§ **WHAT TO WORK ON**
1) In the electrostatic precipitator passage, reproduce the text from "Using the corona" to "ESP simulations [56].".
2) According to the electrostatic precipitator passage, why does bending the collecting plate change the performance of an ESP?

§ **READING TEXT**
* * * * * * *
Using the corona power ratio, however, as it is the main source of consumption within an ESP, shows that the change in the discharge electrode has no significant effect on the ESP performance [16]. This is further validated by cylinder-plate ESP simulations [56].

The ideal wire-to-wire spacing for the highest precipitation performance is, however, dependent on operating conditions, and there is no clear relationship between them. Zhibin and Guoquan’s model [22] has a close approximation for this case [58].

4.1.3. Collecting Electrode Geometry

Changing the collecting electrode geometry can alter the performance of an ESP significantly. This is because bending the collecting plate creates a region with a high-intensity electric field near the collecting plate [4,11,27,54]. Another benefit is that changing the design of the collection electrode improves the capturing process of the precipitated particles [4,27] in the case of C- and W-type collection plates, which is especially prevalent for two-stage ESPs.
* * * * * * *
§ **INFORMATION PROVIDED**

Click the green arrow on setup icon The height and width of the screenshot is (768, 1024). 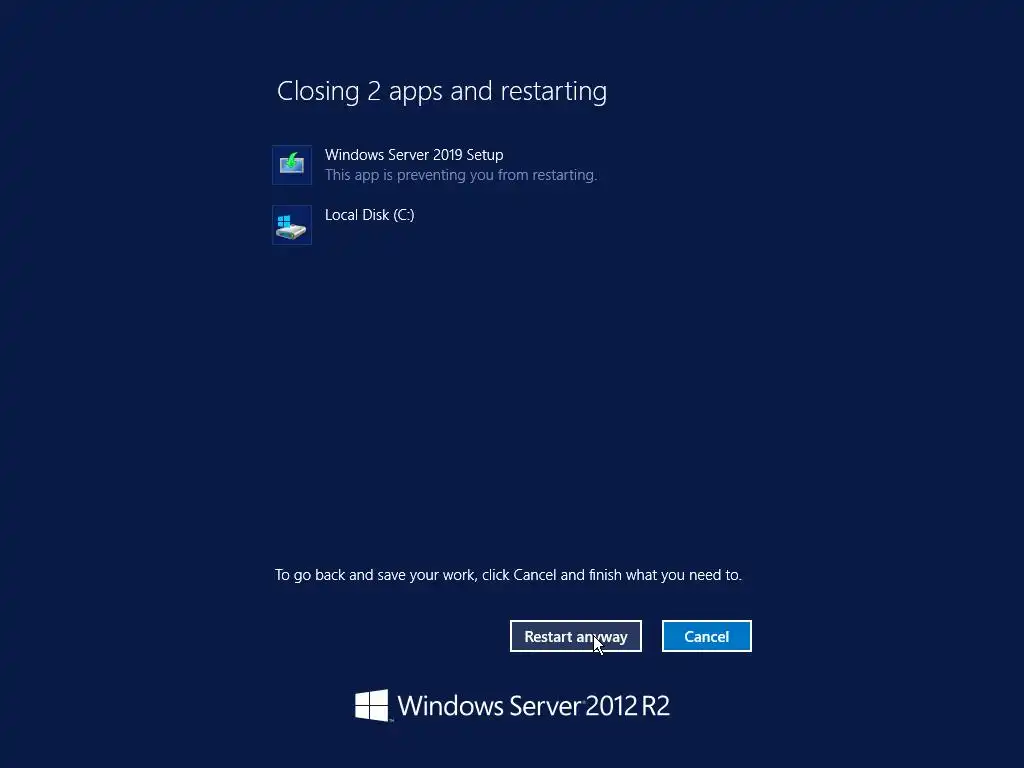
* * * * * * *
§ **SOLUTIONS BELOW**
1)
Using the corona power ratio, however, as it is the main source of consumption within an ESP, shows that the change in the discharge electrode has no significant effect on the ESP performance [16]. This is further validated by cylinder-plate ESP simulations [56].

2) Bending the collecting plate creates a region with a high-intensity electric field near the collecting plate.